I may be with you for a week or for years,
We will share many smiles, you will no doubt shed tears.
And when the time comes that God deems I must leave,
I know you will cry and your heart, it will grieve.

And when I arrive at the Bridge, all brand new,
My thoughts and my heart will still be with you.
And I will brag to all who will hear,
Of the angel who made my last days so dear.

~ Author Unknown

Monday, June 11, 2012

Pinky Ring - Memories - June 11, 2012


                                         This is not my pinky finger, just so you know.




It's just that kind of day.  Sort of melancholy.  You would think that it would be all of last week with all the rain, thunder, and lightening we had.  And we did get it good.  We needed it so bad. Hopefully this will keep the fires at bay.  And it is hurricane season.  Dang.  There was one clap of thunder yesterday that honest to pete, made the trailer shake.  Scared the you know what out of me.  Beulah had already been there since she sensed it coming.  I don't do storms very well.  It just brings home the feelings of being alone.  Oh well..
I started to knit.  Yeah for me...  ha ha.  Well, that may be a gross exaggeration of knitting.  I have learned to put the stitches onto the needle.  ha ha...  And I like that part so far.  ha ha...
I am trying to do some of the things on my so called "bucket list".  I think it's more of a "I'm bored I want to do.......". ha ha.  I have always wanted to learn to really crochet, knit, and quilting.  I am on my way with crocheting, and I love it.  My hands aren't always cooperating though.  With my carpal tunnel and arthritis, they get sore, but oh well, that just lets me know that they are still there. The saddest part of all that is that I have had to take off my pinky ring.  I just about cried.  I have had that on my pinky for 43 years.  I got it as a gift from my mom and dad for my 16th birthday, along with a great sweet sixteen party.  It was my initials DJB with a tiny diamond.  I always thought it sort of looked like a U instead of a J, but I loved it then, and I love it now.
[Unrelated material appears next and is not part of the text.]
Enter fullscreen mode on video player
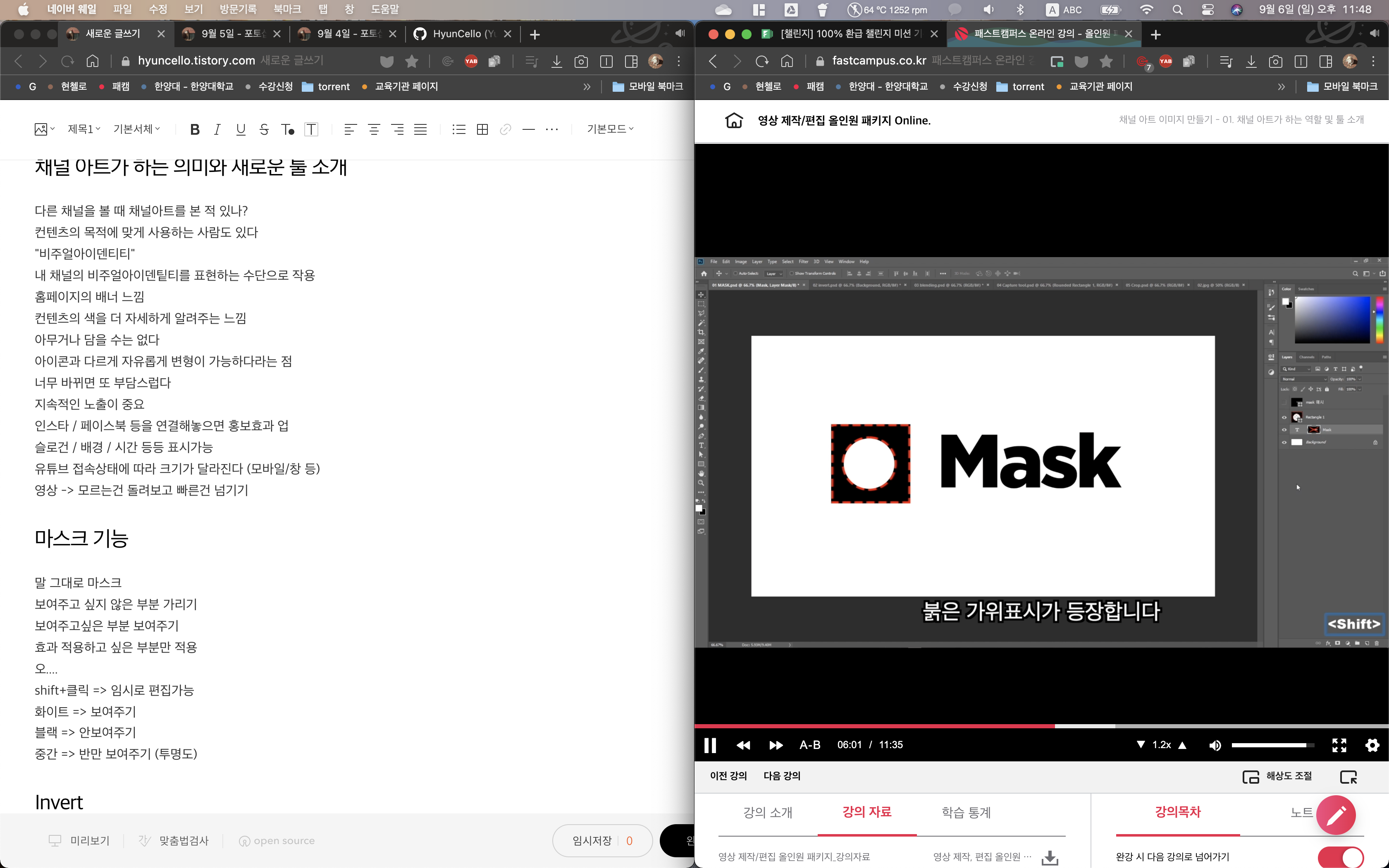1389x868 pixels. [x=1339, y=745]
Wish I could find those pictures.  Anyway,  I will keep trying to get it on.  The strange part is how strange my finger feels without it.  Over the years my fingers have gotten fatter along with the rest of me, but it still fit.  Now old age is doing it for me. 
Well this was short, but need to take my baby girl out in this insufferable heat.  At least it's not storming.